**INSTRUCTIONS FOR THE TASK:**
From the line that contains "Open the 成果集萃 section" down to the last line of the data below, restate every line word for word, skipping any images.

**Saved data entries:**
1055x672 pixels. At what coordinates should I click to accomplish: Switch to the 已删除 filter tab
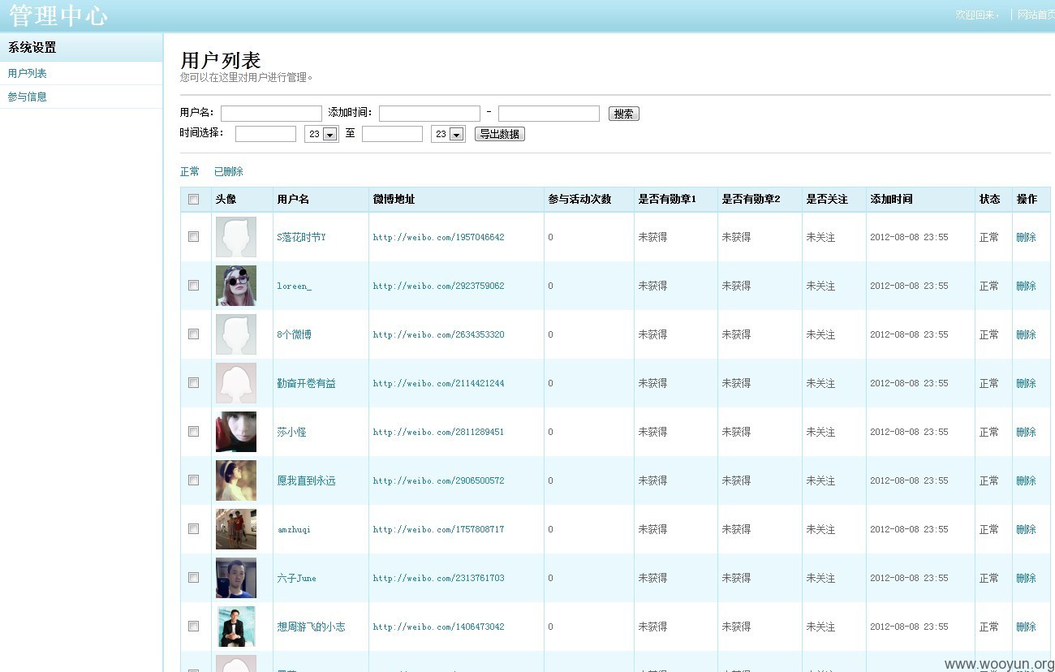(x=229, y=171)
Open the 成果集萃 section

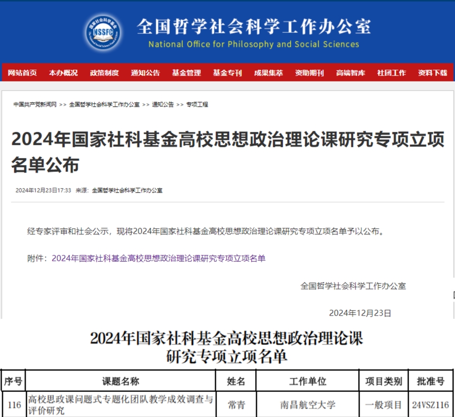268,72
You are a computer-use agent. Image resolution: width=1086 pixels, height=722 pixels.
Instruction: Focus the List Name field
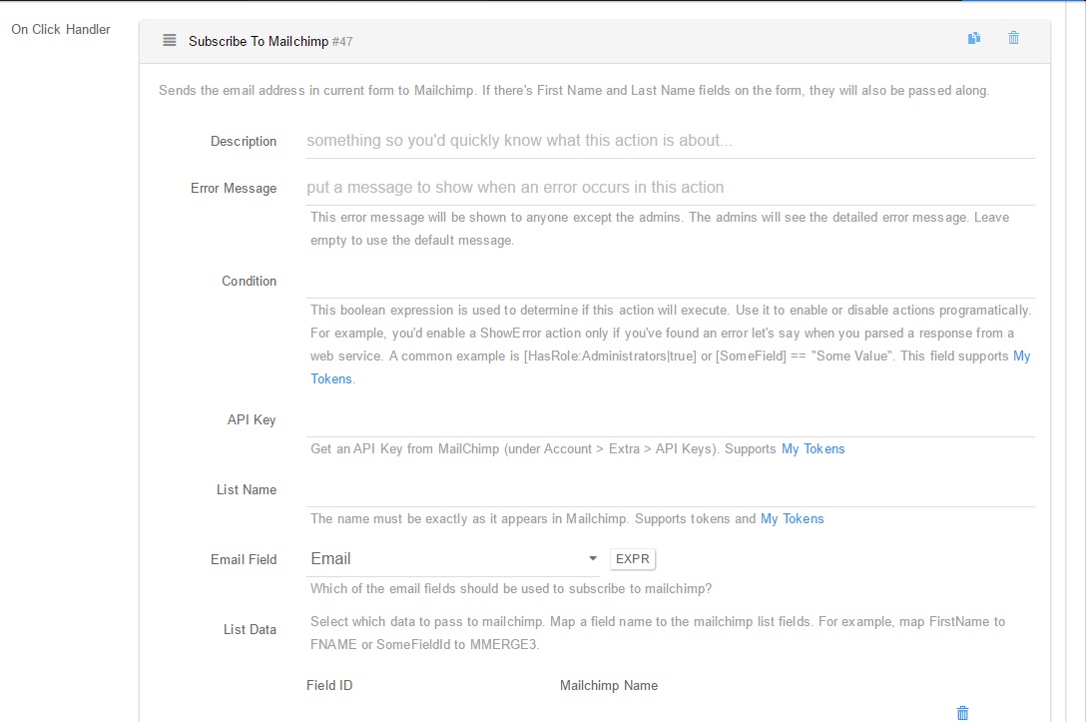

**ANSWER TO THIS EXERCISE:**
Open the 成果集萃 section

268,72
You are a computer-use agent. Image resolution: width=1086 pixels, height=722 pixels.
Instruction: Focus the List Name field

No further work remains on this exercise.